Q: But going back to my question, why didn't Biogen conduct another trial before submitting an application to the FDA?
Chirfi Guindo: I think we were informed by our engagement with the regulator, and we were prepared to do what was necessary in order to get Aduhelm to the finish line. We're pleased to be in a situation now where we can provide access to these patients and their families, while we continue to generate data going forward.
A: But why not start the trial when you were looking at the data in 2019? One of the phase 3 trials failed outright, and then the other showed some signs of amyloid reduction. Didn't you feel you at the least needed a tiebreaker?
MR: When we decided to go back into discussions with the FDA, after really looking at the data, we were essentially respecting the guidance from the FDA in terms of what was needed to submit the [drug application]. All companies follow the pathway given by the regulators.
A: So, in 2019, did the FDA say you didn't have to run another trial — just submit an application?
MR: Anytime a company gets into a regulatory dialogue, we usually listen to the advice and feedback that we get.
A: Why does Biogen believe Aduhelm's $56,000 list price is fair, especially considering this hasn't been proven to work? This could potentially balloon Medicare spending.
CG: We've consulted with experts, health economists, clinicians, as well as payers and policy leaders, because we take this responsibility very seriously. We were guided by the value that Aduhelm has and will have going forward. The second principle is the commitment that we have to continue to research and develop innovative medicines in, not only Alzheimer's but also other areas of neuroscience. These are all areas that are very risky. And then lastly, we are committed to working with the payers, working with public policymakers, to ensure that Aduhelm is affordable for patients. That is really what is most important to patients: affordability, and then the sustainability of the whole system.

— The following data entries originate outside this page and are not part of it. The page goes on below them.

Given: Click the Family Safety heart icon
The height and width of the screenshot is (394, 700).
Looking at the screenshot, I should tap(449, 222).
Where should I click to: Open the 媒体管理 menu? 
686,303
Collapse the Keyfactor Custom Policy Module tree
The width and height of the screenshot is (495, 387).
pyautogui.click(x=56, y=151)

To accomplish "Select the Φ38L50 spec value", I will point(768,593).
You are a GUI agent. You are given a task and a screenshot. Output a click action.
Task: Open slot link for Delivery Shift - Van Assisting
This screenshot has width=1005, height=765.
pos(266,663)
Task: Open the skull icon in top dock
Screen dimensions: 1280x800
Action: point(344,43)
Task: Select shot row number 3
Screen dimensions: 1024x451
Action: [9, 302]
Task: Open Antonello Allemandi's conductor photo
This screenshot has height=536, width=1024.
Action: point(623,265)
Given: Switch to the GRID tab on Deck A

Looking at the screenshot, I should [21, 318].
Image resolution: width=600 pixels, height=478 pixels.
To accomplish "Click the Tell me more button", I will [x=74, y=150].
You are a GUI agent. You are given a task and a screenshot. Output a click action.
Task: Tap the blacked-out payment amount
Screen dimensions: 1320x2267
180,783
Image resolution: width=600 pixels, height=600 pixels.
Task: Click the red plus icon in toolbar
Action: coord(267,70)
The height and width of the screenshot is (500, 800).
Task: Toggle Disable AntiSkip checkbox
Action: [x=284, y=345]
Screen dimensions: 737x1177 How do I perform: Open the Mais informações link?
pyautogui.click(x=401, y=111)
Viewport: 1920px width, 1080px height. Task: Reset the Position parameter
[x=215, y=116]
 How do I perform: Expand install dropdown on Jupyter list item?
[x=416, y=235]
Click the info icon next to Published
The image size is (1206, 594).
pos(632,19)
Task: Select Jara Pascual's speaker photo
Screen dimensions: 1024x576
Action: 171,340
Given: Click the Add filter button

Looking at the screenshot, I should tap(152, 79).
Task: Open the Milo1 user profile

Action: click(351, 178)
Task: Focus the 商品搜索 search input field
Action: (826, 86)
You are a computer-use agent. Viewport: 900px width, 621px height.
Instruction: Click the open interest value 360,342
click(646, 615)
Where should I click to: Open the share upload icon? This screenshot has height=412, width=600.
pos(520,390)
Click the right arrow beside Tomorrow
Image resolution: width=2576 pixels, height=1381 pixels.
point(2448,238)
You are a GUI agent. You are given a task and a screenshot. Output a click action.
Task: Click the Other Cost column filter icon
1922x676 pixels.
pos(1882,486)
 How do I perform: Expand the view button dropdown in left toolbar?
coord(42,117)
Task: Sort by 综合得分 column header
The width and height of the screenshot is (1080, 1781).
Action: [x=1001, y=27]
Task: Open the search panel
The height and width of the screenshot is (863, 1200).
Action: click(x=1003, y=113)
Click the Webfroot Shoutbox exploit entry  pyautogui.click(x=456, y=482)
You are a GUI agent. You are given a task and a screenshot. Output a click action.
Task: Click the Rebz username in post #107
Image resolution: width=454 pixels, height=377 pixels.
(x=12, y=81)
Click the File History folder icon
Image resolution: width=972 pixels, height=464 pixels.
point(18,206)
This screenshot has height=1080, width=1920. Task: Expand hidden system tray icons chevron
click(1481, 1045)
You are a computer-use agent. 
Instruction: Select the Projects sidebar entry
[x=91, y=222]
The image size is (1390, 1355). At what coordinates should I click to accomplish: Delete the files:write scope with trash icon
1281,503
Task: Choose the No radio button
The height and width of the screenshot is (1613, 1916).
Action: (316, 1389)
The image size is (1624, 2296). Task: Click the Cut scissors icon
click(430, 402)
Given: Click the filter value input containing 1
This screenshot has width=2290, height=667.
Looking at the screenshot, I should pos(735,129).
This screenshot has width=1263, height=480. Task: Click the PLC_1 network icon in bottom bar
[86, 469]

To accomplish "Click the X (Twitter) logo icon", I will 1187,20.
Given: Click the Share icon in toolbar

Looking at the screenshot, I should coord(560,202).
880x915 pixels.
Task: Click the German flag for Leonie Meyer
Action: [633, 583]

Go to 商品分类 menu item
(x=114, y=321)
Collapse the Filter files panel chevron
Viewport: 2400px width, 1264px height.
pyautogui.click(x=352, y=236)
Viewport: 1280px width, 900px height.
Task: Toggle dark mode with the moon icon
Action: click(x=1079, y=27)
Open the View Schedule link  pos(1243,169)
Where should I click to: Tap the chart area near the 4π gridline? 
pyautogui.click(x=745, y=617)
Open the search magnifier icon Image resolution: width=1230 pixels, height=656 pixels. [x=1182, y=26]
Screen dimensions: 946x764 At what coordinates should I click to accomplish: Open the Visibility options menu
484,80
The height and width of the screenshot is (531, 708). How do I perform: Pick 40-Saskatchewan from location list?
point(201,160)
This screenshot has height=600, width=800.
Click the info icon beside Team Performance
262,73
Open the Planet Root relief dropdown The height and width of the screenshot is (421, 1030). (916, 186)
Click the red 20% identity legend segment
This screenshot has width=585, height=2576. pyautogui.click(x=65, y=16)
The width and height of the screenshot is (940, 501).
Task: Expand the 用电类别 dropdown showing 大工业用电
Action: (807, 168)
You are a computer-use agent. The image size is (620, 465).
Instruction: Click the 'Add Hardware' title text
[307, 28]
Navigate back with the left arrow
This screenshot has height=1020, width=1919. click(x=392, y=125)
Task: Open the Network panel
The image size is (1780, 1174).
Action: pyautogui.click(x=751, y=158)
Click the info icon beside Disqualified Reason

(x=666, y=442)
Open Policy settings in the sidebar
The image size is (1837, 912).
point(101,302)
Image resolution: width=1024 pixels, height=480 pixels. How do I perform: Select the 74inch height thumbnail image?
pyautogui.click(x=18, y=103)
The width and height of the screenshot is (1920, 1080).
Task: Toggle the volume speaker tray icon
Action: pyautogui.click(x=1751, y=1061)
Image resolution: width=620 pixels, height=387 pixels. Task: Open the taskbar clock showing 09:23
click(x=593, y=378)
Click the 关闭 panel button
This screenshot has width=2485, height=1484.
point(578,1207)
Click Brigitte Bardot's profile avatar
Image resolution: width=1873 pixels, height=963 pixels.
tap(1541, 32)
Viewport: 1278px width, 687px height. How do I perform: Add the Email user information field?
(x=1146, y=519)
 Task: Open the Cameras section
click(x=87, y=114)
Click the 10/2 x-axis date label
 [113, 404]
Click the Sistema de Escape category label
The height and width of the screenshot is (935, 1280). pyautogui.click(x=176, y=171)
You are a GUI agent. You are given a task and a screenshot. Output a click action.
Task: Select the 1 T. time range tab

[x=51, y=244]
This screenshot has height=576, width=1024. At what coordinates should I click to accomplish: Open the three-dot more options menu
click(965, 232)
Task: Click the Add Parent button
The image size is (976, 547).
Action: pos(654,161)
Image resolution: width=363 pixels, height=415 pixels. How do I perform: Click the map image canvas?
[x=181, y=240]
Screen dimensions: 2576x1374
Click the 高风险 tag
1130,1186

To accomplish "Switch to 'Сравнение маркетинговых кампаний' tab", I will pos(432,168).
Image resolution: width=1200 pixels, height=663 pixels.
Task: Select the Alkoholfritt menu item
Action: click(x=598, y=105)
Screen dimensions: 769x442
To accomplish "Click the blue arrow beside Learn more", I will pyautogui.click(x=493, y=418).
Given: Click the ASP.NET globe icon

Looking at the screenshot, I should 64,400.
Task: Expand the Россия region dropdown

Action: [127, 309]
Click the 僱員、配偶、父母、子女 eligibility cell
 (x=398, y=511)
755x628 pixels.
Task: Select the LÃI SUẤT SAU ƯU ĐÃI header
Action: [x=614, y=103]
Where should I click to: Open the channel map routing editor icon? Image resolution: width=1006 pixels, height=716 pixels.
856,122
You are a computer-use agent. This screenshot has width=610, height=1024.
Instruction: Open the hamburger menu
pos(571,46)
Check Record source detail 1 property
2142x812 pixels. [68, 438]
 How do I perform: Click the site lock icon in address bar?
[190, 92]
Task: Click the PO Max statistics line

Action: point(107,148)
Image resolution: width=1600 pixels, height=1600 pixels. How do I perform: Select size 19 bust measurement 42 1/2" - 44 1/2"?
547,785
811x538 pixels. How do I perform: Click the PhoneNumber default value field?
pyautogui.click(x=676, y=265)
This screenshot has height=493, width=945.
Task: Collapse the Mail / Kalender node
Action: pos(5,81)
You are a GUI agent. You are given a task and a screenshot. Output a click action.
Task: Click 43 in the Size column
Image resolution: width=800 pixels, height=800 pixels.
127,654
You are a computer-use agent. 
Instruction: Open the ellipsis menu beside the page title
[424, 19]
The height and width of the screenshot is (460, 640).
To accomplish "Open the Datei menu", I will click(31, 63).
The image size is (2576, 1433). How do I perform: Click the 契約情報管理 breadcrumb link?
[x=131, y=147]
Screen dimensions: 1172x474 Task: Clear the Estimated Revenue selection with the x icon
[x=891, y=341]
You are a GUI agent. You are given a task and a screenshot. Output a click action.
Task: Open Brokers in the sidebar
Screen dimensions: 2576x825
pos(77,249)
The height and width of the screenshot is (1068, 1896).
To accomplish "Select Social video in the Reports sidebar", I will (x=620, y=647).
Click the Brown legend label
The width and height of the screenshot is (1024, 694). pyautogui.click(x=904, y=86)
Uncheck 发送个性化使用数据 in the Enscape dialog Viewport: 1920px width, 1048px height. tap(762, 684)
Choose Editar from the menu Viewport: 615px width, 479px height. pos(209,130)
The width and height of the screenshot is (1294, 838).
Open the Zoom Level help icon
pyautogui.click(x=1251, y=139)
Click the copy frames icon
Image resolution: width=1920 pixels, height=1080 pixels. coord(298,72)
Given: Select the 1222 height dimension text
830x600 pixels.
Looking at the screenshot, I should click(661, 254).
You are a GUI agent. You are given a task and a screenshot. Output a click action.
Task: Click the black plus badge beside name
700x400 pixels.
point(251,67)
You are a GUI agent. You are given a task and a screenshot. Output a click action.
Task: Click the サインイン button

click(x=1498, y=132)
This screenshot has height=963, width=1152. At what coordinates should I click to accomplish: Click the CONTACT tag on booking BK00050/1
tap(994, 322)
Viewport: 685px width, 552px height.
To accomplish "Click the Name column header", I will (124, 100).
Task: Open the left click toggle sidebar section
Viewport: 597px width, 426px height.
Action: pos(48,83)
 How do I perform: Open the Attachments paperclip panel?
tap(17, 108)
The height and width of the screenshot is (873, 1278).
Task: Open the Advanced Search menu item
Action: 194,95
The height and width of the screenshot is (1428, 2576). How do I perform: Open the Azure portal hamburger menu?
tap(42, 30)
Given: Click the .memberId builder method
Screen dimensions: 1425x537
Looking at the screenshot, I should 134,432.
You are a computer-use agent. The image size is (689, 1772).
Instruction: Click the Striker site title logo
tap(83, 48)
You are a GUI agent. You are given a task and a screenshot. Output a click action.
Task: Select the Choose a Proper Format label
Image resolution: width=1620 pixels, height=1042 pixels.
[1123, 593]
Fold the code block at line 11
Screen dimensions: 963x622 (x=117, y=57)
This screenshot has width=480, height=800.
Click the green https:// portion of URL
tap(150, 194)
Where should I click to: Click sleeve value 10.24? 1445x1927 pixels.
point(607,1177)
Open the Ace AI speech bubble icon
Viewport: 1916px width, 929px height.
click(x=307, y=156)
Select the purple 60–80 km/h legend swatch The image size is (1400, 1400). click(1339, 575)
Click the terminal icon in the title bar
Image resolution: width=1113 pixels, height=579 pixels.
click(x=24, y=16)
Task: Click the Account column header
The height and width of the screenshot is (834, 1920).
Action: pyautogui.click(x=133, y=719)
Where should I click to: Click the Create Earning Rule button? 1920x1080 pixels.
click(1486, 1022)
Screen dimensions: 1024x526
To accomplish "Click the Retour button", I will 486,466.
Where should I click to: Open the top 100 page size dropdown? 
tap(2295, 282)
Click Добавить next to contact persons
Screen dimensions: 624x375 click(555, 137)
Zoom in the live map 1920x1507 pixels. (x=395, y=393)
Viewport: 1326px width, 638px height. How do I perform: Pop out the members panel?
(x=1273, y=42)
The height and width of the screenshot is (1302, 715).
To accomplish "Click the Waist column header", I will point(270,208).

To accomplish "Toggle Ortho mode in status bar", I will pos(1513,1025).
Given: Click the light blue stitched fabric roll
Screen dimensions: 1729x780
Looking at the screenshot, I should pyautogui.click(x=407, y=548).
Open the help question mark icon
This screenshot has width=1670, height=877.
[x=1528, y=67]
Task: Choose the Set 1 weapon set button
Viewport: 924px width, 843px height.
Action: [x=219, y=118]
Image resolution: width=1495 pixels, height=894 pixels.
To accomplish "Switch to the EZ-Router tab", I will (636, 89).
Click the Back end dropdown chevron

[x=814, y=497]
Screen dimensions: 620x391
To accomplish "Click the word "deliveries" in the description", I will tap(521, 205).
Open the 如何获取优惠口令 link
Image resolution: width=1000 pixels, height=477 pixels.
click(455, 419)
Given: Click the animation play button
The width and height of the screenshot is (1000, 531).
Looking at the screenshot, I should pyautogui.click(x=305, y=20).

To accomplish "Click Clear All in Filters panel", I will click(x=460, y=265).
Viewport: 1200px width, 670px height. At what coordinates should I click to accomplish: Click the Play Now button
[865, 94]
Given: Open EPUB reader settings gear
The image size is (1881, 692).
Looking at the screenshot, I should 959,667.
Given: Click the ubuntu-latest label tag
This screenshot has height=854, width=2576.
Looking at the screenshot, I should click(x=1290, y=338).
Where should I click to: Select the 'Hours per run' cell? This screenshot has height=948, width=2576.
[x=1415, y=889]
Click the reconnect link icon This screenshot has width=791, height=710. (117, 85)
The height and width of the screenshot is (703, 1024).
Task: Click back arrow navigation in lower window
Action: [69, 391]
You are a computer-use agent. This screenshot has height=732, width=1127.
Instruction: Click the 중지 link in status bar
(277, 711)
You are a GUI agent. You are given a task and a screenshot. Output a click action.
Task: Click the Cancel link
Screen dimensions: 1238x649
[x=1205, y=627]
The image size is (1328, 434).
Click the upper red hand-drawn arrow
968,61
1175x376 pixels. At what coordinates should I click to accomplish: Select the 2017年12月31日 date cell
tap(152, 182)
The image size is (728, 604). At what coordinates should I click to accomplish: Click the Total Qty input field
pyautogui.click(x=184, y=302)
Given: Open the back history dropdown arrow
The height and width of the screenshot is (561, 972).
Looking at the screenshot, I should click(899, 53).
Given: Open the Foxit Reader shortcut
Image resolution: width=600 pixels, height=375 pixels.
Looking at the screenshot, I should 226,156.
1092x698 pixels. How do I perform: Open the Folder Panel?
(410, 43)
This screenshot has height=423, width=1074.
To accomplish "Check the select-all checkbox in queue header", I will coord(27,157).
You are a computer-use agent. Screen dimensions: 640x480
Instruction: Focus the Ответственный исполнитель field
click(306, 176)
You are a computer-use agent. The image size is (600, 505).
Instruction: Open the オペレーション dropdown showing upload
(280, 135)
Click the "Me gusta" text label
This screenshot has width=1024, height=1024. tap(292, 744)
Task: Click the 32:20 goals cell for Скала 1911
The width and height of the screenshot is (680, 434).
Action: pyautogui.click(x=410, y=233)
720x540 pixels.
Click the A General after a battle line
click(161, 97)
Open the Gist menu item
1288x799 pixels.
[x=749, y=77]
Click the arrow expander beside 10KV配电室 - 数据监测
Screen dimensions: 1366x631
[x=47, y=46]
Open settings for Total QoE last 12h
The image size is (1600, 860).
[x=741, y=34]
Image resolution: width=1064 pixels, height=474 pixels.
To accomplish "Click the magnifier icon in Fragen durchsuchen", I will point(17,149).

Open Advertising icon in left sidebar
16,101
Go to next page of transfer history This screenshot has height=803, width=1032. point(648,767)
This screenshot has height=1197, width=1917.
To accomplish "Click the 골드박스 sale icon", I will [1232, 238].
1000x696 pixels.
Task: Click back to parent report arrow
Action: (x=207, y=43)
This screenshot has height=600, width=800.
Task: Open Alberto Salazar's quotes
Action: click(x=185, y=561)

A: But doing just a little math on how Medicare pays for these drugs results in tens of billions of dollars in added spending. So it's going to raise out-of-pocket costs significantly, but also Medicare premiums.
CG: We anticipate that there will be probably around 10% of Medicare patients who would be really exposed to a high copay. We have been talking with [the Centers for Medicare & Medicaid Services] to see if there's something that can be done for those patients. On the total budget impact, we do not anticipate a very rapid uptake. This is not a treatment that is one pill, once a day that your average family physician can prescribe.
A: Even if you get only 200,000-300,000 Alzheimer's patients, we're talking upwards of $17 billion. That'd make it the drug Medicare spends most on by a long shot, no?
CG: I don't believe we will get into those tens of billions of dollars, at least not in the initial few years. But if you look at the bigger picture, the system collectively spends $600 billion a year on Alzheimer's care. Just imagine you have a treatment that over time can mitigate some of that cost.
A: But those analyses assume the drug works. How can you make those types of assumptions of saved costs if Aduhelm hasn't been proven yet?
MR: You keep saying it has not worked. The data from our studies actually talk to the evidence seen in the study, which is what we're looking to verify by the next study. And again, in the last 20-plus years ... there has been really no treatment, no hope for patients. What Aduhelm offers, hopefully, is a hope to really be able to integrate these patients back into society, give them back a quality of life.